Aiming to revive this tradition and tap into the international interest these art pieces garner, entrepreneur Nabil Khalifa and his partners Medhat Adel Emam, Hussein Ali, and Colette Ghunim are leading a crowdfunding campaign for their startup, Menidy, aimed at setting up a business model that can ensure the livelihood of artisans while preserving a dying cultural tradition.
The startup, Menidy, is composed of a team of videographers, photographers, and social media and business specialists, who set out not only to commercialise crafts but also carry out online marketing campaigns and multimedia content to promote and channel the pieces.
“We want to solve the artisans' biggest problem, which is marketing,” says co-founder Nabil Khalifa. “While travelling around the country, I found these incredible products and started asking the craftsmen about their business, but they all complained about tourism and their financial situations,” he says. However, Khalifa was astounded every time he showed their photos to his foreign friends. “They all love the crafts, so I realised the problem was mainly to get these products to reach the right people. That’s when I got the idea of creating an e-commerce website and assist the artisans with the marketing part.”
The team have recruited over 20 artisans, following a journey through the depths of Egypt. They started off at the oldest workshops in Old Cairo where, in an effort to unveil the secrets of the forgotten people preserving Arabic identity, they discovered Khaiamia - or the tentmakers of Cairo - who radically transformed their ancient craft into modern art quilts. Turning fabric into wearable and usable art, these artisans hand-stitch colourful Egyptian cotton fabrics into wall tapestries, pillow covers, and other home décor items. But, given the fragile economic situation of the country and the dramatic decrease in tourism, they have recently been seeing their ancient craft perish.
“The work of tentmakers has been highly appreciated in places like the USA, but not here, since it has been traditionally used for funerals and to cover buildings, so there is a stigma attached to them,” Australian filmmaker Kim Beamish, who documented this dying craft in his film The Tentmakers of Cairo, said in an earlier interview with Cairoscene.
Menidy also discovered Akhmim, a village just across the river from Sohag, on the east bank of the Nile, which is world-renowned for its handicrafts, such as textiles, silk, linen and cotton.
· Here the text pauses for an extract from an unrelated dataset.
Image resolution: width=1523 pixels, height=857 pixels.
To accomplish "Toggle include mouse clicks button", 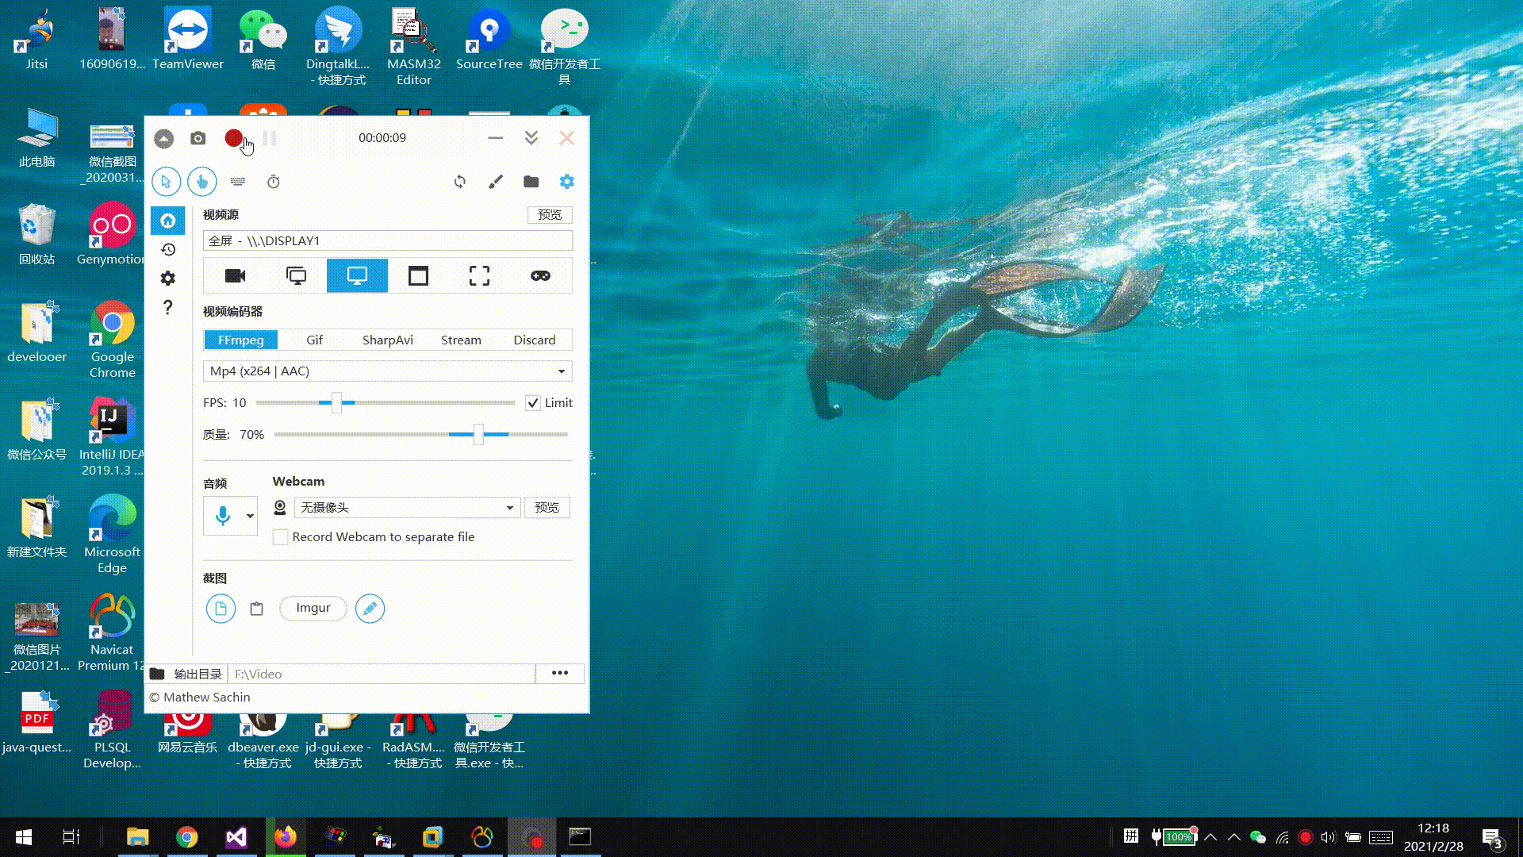I will [202, 182].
This 4,000 year-old village thrives due to its refined, intricate quality of work; however, the arrival of cheap imported fabrics has taken over the market in recent years.
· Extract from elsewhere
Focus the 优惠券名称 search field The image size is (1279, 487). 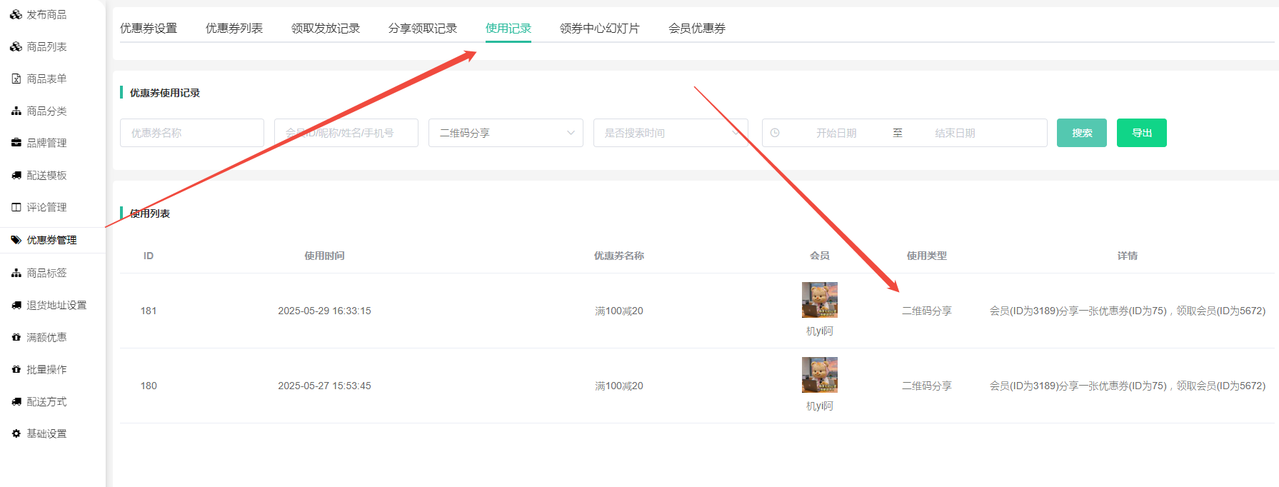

Gathering 20 craftsmen, from the Delta to Upper Egypt, as well as cotton scarf producers, Menidy plans to provide them with materials, high-quality marketing and a platform to commercialise their products. Kicking off with a Kickstarter campaign, the startup will begin issuing pre-orders and spark global engagement. “The kickstarter money will be used for different purposes. These artisans have not been working for a long time, so the first thing is to set them in motion to get back to work. We also want to enhance the quality of the products, as most of them don’t have the fund to get raw materials, and fund the marketing activities,” says Khalifa.